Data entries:

-.-.-

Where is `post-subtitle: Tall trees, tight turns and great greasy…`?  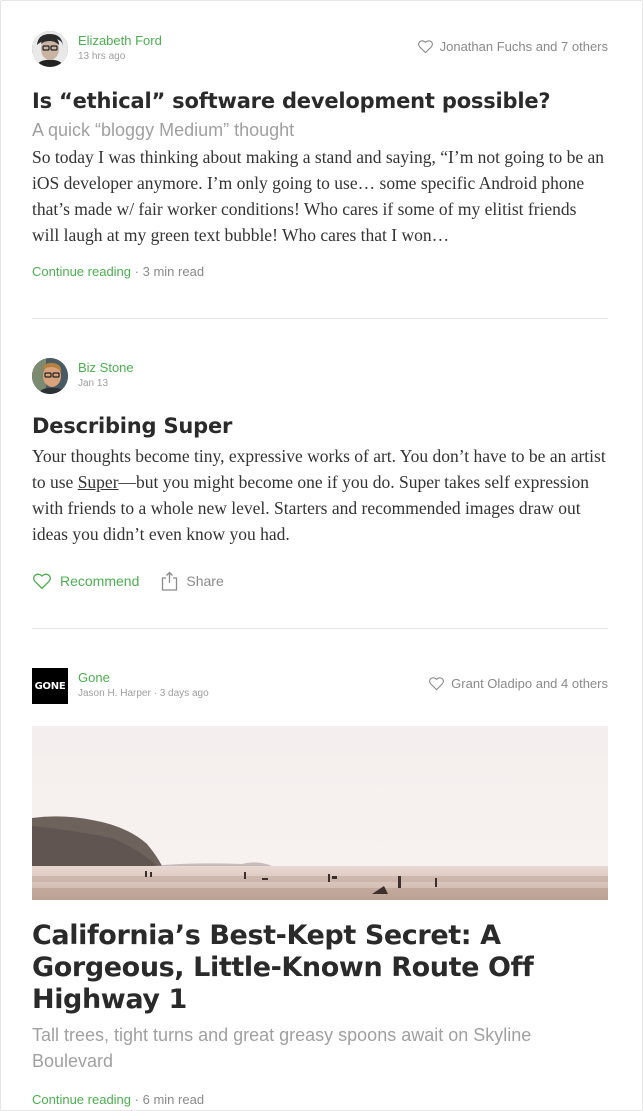
post-subtitle: Tall trees, tight turns and great greasy… is located at coordinates (282, 1048).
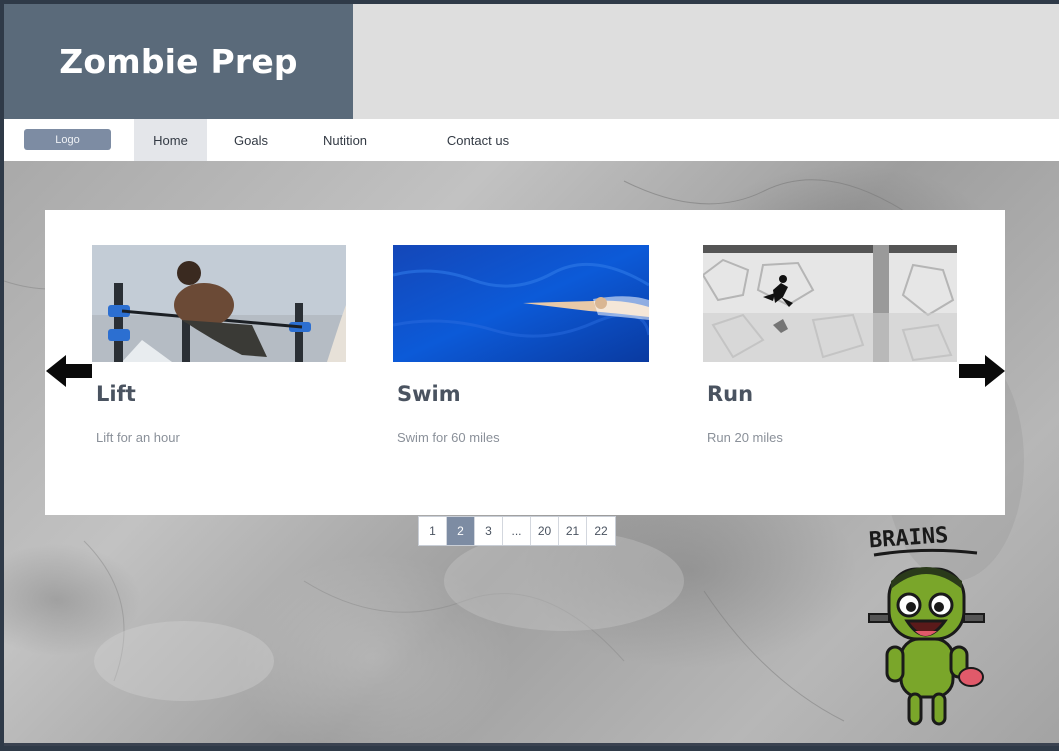 The image size is (1059, 751). I want to click on zombie-mascot: BRAINS, so click(926, 624).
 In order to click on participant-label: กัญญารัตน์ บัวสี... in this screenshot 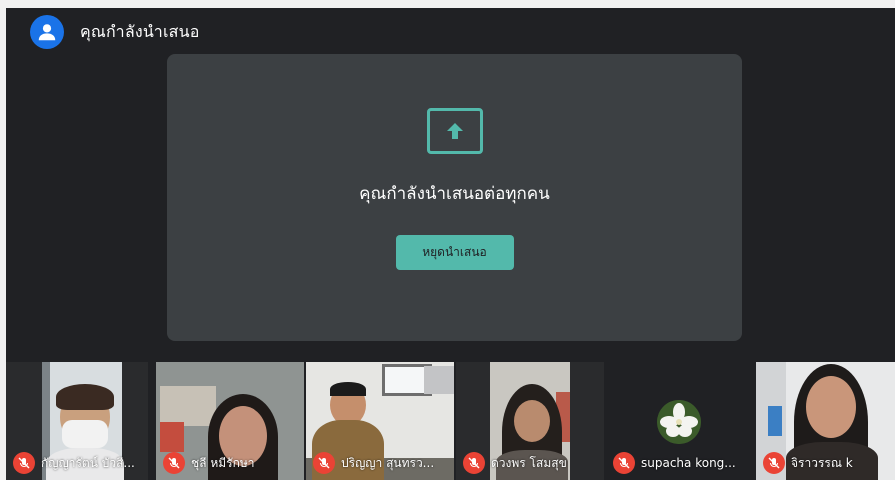, I will do `click(74, 463)`.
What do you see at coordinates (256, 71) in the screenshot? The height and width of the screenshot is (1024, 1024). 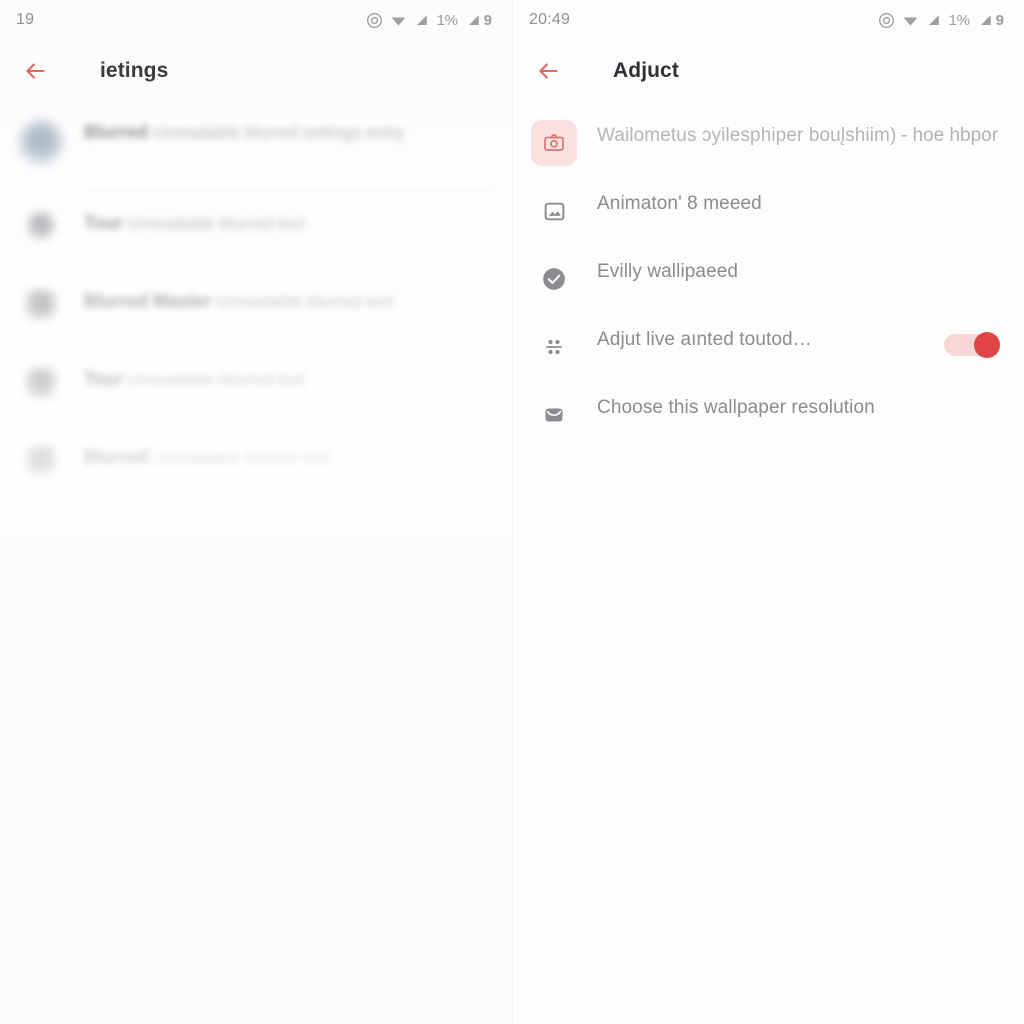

-.-.-

→ Your task:
Rewrite the stretch from the start of the material through the line containing "The image size", with "Where is" changed to "Where can I find" and all else left as it is. Leave the pictures out of your answer.

→ Output:
Where can I find `post-subtitle: Tall trees, tight turns and great greasy…`?  
post-subtitle: Tall trees, tight turns and great greasy… is located at coordinates (282, 1048).
 The image size is (1059, 751). I want to click on zombie-mascot: BRAINS, so click(926, 624).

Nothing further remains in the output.